# WHAT NEEDS TO BE DONE:
Please return every line of the records below that contains the word "element", copying each line in full.

# RECORDS SHOWN:

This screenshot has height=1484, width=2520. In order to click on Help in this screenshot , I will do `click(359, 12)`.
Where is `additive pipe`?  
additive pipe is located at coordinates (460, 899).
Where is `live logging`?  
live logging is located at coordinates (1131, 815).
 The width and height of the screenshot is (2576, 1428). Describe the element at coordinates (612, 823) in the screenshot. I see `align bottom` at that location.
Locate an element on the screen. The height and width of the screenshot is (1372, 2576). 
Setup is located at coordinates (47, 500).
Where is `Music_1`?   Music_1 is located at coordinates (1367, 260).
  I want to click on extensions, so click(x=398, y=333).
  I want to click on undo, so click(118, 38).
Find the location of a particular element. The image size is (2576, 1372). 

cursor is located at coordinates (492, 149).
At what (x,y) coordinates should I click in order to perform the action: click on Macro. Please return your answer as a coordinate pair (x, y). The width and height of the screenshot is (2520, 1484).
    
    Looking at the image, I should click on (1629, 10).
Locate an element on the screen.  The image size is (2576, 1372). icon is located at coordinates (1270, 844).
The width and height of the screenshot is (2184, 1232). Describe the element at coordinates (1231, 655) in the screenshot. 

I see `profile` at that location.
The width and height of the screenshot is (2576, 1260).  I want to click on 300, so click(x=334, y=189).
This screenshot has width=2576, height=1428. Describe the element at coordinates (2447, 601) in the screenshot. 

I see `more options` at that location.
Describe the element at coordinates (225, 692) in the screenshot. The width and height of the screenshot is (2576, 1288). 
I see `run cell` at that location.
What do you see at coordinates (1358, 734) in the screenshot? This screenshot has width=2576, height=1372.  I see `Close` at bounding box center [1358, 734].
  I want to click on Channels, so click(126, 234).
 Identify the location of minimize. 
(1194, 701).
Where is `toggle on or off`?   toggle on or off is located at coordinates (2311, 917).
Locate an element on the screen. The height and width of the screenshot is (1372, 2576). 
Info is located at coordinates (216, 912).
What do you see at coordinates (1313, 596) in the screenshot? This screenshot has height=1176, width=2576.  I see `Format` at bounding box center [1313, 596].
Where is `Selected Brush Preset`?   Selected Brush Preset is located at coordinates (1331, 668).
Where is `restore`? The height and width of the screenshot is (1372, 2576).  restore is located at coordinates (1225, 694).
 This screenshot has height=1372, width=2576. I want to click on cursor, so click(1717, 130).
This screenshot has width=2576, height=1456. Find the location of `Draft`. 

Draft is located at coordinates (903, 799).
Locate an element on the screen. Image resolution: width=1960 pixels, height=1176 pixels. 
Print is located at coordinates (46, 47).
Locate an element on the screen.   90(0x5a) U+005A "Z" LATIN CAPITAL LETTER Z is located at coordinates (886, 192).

# CORRECT RESULT:
 The width and height of the screenshot is (2576, 1428). Describe the element at coordinates (612, 823) in the screenshot. I see `align bottom` at that location.
Locate an element on the screen. The height and width of the screenshot is (1372, 2576). 
Find the location of a particular element. The image size is (2576, 1372). 
Locate an element on the screen.  The image size is (2576, 1372). icon is located at coordinates (1270, 844).
The width and height of the screenshot is (2184, 1232). Describe the element at coordinates (1231, 655) in the screenshot. 
This screenshot has width=2576, height=1428. Describe the element at coordinates (2447, 601) in the screenshot. 
Describe the element at coordinates (225, 692) in the screenshot. The width and height of the screenshot is (2576, 1288). 
Locate an element on the screen. The height and width of the screenshot is (1372, 2576). 
Locate an element on the screen. Image resolution: width=1960 pixels, height=1176 pixels. 
Locate an element on the screen.   90(0x5a) U+005A "Z" LATIN CAPITAL LETTER Z is located at coordinates (886, 192).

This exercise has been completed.